▶ [Exercise description] Write out the line with "Task: Click memory address 0x00000200" and every later line through the end of the data below, exactly as given, with no pictures in the copy.
##### The input
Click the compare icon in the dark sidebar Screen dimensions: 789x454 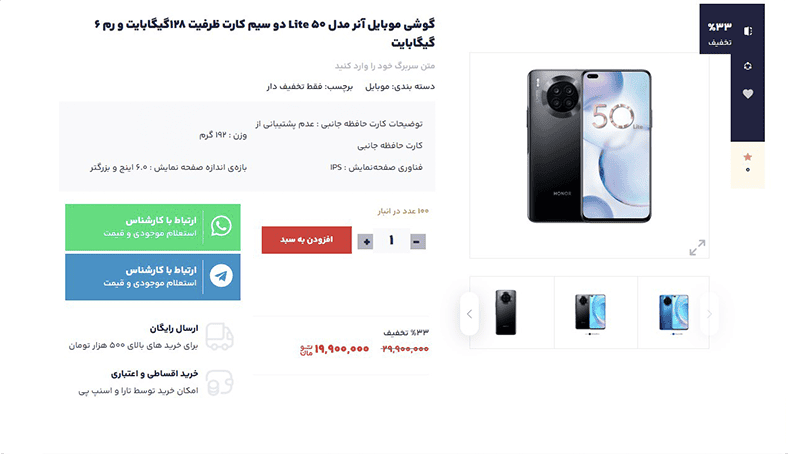748,31
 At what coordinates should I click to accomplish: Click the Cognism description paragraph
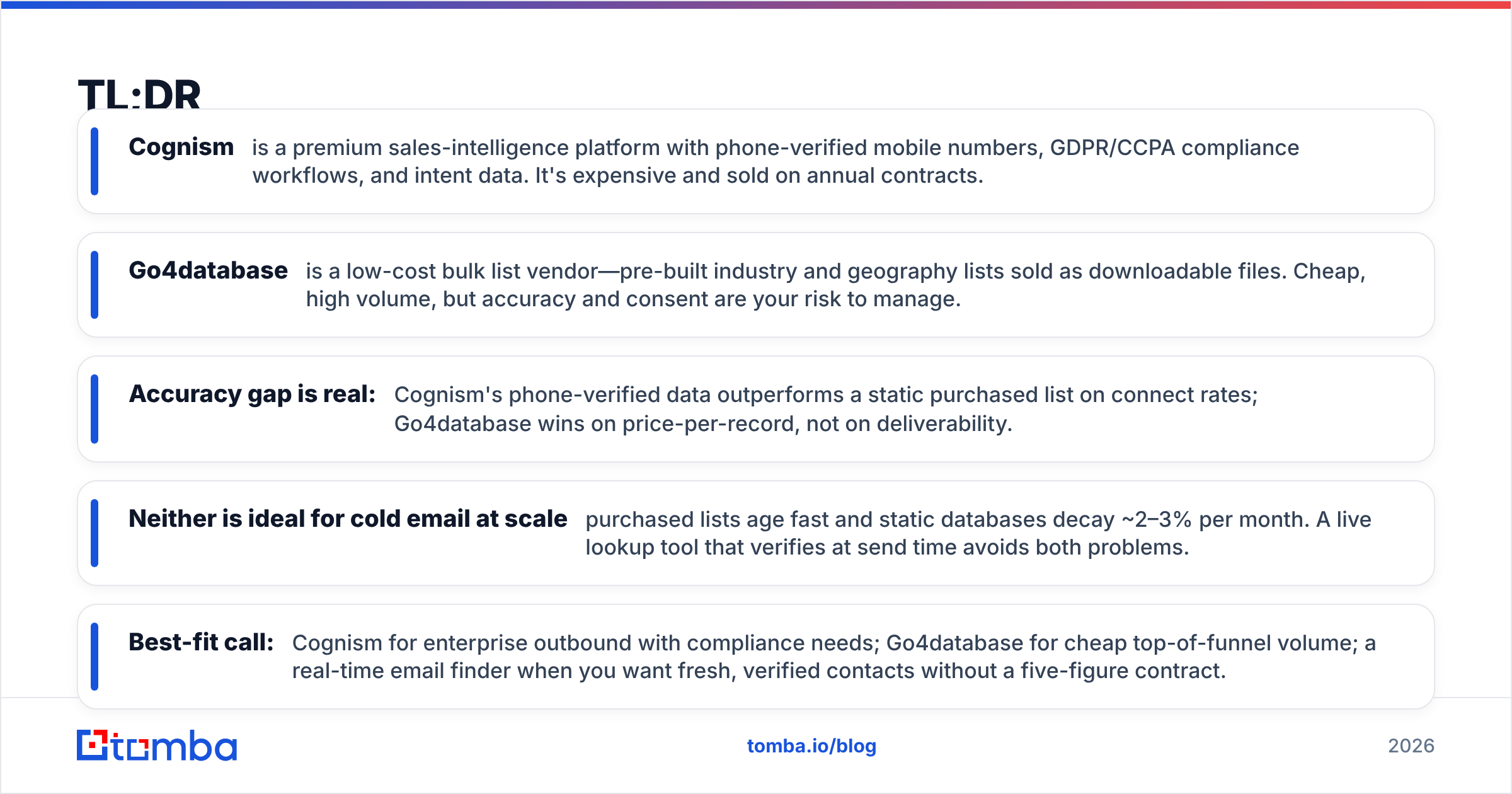click(776, 161)
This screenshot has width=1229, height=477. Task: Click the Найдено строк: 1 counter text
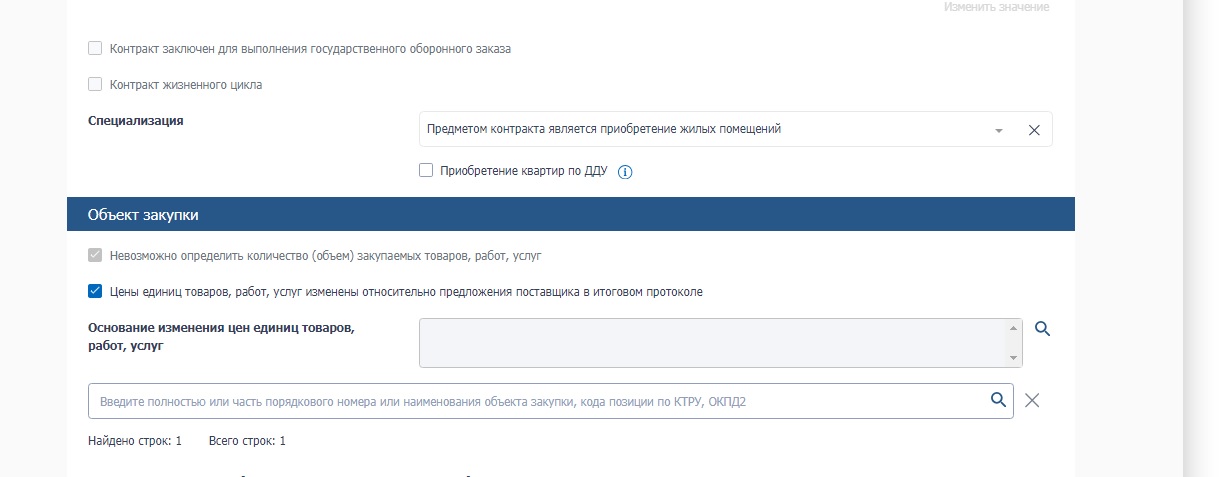(x=135, y=441)
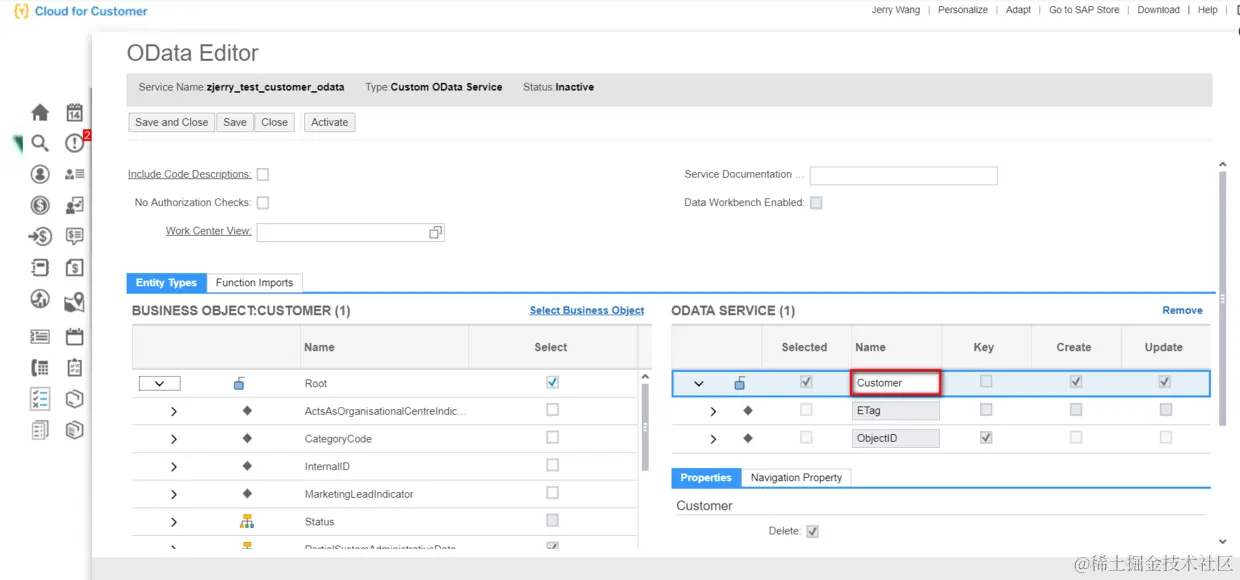The height and width of the screenshot is (580, 1240).
Task: Click Select Business Object link
Action: (x=587, y=310)
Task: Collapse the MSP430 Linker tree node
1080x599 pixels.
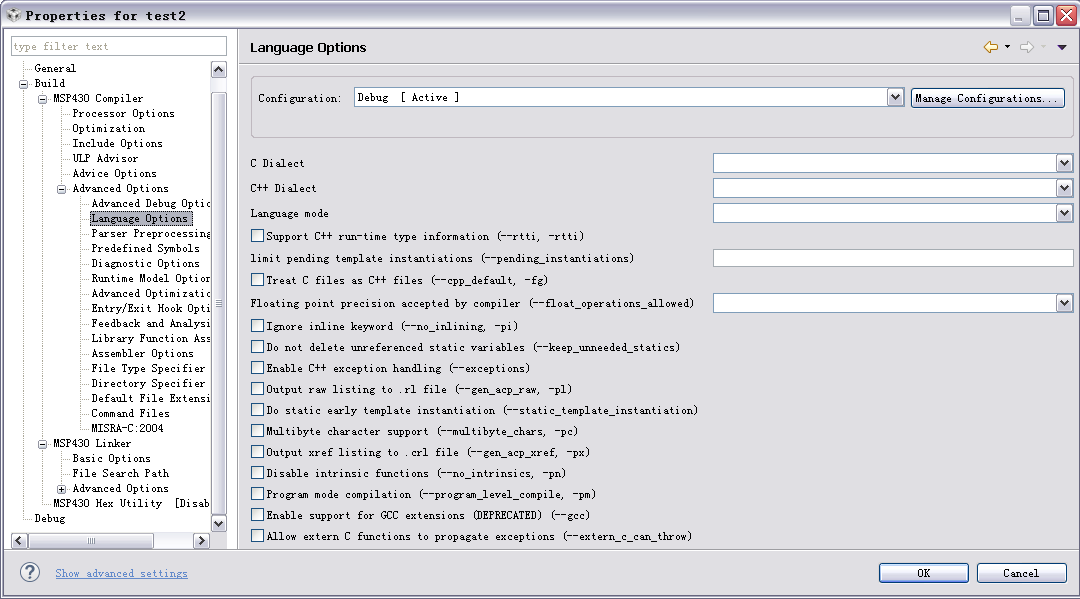Action: click(x=42, y=443)
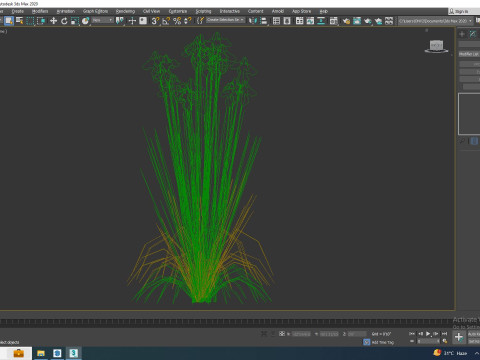Toggle the Percent Snap button
Image resolution: width=480 pixels, height=360 pixels.
177,21
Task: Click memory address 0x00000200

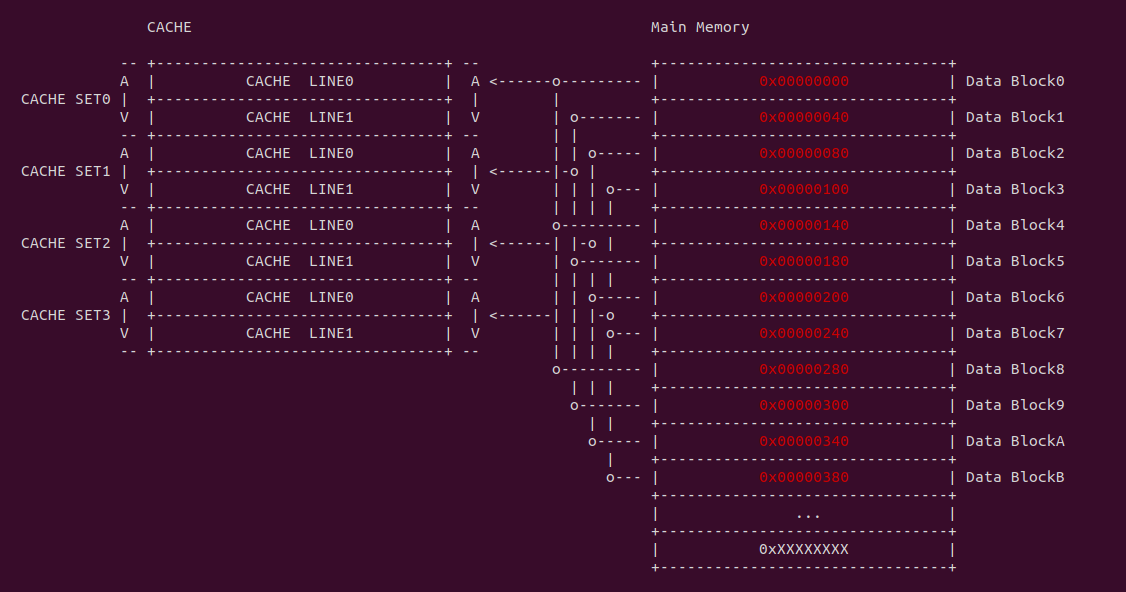Action: click(804, 297)
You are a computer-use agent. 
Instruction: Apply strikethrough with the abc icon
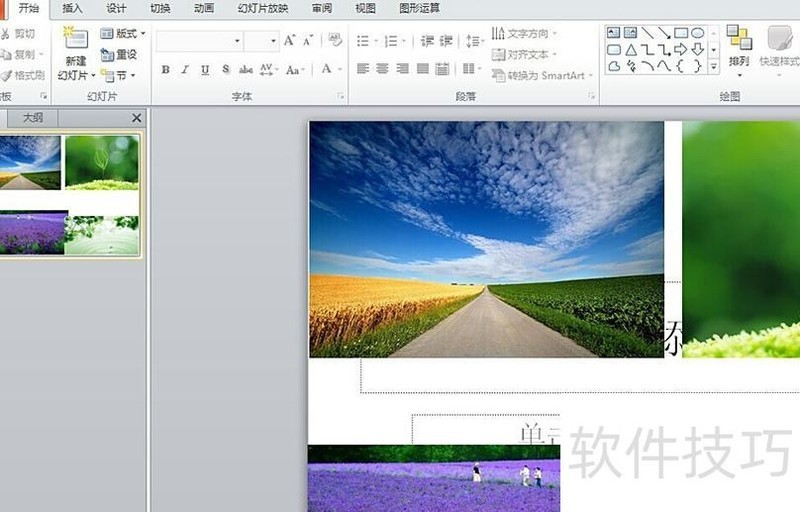[x=245, y=70]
##########
▶ [Reply to the task]
Task: Click memory address 0x00000200

Action: click(804, 297)
You are a computer-use agent. 
Instruction: Apply strikethrough with the abc icon
[x=245, y=70]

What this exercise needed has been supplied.